News Excerpt

In yet another tug-of-war between Kerala Governor and Chief Minister, the Governor has turned down a request to summon a special sitting of the Assembly to debate the new three central farm laws.

The state government had written to the Governor and, after the denial, is mulling approaching him again with the same request. The episode raises questions on the role of a Governor and the contours of the powers he or she has under the Constitution.

Pre-Connect

  • Article 174 of the Constitution puts on the Governor the responsibility of ensuring that the House is summoned at least once every six months. Governor is also vested with the power prorogue and dissolve the assembly.
  • Although it is the Governor’s prerogative to summon the House, according to Article 163, the Governor is required to act on the “aid and advice” of the Cabinet. So, when the Governor summons the House under Article 174, this is not of his or her own will but on the aid and advice of the Cabinet.
  • There are a few instances when the Governor can summon the House despite the refusal of the Chief Minister who heads the Cabinet.

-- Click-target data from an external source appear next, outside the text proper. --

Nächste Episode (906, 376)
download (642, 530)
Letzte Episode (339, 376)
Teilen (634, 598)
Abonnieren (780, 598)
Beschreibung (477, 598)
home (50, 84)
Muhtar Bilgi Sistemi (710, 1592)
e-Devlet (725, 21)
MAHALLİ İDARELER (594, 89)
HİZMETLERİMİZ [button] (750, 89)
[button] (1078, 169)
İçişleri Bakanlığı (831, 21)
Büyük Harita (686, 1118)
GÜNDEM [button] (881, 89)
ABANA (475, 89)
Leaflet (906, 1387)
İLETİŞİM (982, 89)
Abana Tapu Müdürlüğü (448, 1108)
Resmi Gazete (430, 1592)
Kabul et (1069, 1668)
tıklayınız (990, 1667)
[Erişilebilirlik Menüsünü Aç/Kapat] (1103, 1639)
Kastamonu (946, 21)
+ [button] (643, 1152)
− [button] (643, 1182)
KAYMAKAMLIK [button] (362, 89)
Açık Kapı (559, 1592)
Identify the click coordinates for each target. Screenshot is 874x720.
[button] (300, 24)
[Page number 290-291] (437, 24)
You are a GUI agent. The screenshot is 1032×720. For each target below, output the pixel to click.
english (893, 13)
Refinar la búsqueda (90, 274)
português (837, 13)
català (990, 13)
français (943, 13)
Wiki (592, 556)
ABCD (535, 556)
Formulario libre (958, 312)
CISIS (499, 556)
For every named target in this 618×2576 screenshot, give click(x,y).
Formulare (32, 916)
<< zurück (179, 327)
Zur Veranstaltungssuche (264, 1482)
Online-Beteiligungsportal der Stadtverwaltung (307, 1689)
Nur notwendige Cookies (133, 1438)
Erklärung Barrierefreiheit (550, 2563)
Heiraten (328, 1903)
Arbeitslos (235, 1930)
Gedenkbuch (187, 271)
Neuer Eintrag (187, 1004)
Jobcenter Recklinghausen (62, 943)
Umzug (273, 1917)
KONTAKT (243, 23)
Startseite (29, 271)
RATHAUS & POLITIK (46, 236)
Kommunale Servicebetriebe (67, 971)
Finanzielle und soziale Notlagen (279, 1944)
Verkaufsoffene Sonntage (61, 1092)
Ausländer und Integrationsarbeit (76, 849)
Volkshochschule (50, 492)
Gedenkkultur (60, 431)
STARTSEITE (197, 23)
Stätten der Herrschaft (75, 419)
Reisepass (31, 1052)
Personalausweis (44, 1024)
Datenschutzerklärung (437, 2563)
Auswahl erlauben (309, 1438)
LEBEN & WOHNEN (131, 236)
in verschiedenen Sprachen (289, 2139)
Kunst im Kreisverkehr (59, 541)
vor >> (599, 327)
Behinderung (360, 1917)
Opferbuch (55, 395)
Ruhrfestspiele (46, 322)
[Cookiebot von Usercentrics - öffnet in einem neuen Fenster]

When the Chief Minister appears to have lost the majority and the legislative members of the House propose a no-confidence motion against the Chief Minister, then the Governor can decide on his or her own on summoning the House.
  • But the actions of the Governor, when using his discretionary powers can be challenged in court.

Analytica

  • In this particular instance, since the Governor’s powers are limited with regard to summoning the House, there can be no legal ground to deny a request for summoning the session.
  • Governor of Kerala has in the past criticized the Kerala Assembly’s resolution against the centre’s Citizenship Amendment Act of 2019.
  • These actions are an encroachment upon the powers of the legislature and the democratically elected government and an abuse of authority as a nominal head under the Constitution. Such conduct by a Governor can weaken the spirit of federalism.
  • The political nature of the office of the Governor, especially in opposition-ruled states, has been underlined in several instances by courts.
  • The misuse of the Governor’s office to undermine duly elected State governments is a particularly mischievous disruption of federalism.
  • The constitutional checks and balances and landmark judicial rulings account for this and limit the discretionary powers of the Governor.
  • SC has noted that the theory of Cabinet responsibility is decisively ingrained in our constitutional democracy and that our Constitution does not accept any "parallel administration” or “diarchy”
  • In another instance of strained ties between the two constitutional functionaries. Chief Minister and the Governor of Puducherry have been at loggerheads over many matters, most recently on the appointment of the State Election Commissioner, an office critical to holding elections to local bodies. But the principal issue of contention is the implementation of direct benefit transfer in the public distribution system using cash, instead of free rice, being given to the beneficiaries.

Way Forward

Judiciary read the power to summon the House as a “function” of the Governor and not a “power” he enjoys. Even the Sarkaria Commission of 1983, which reviewed the arrangements between the Centre and the states, had said that “so long as the Council of Ministers enjoys the confidence of the Assembly, its advice in these matters, unless patently unconstitutional must be deemed as binding on the Governor. The post of Governor is invested with dignity and decorum unique to our Constitution. It demands commendable personal integrity and character on the individuals who functions to prove their mettle and merit.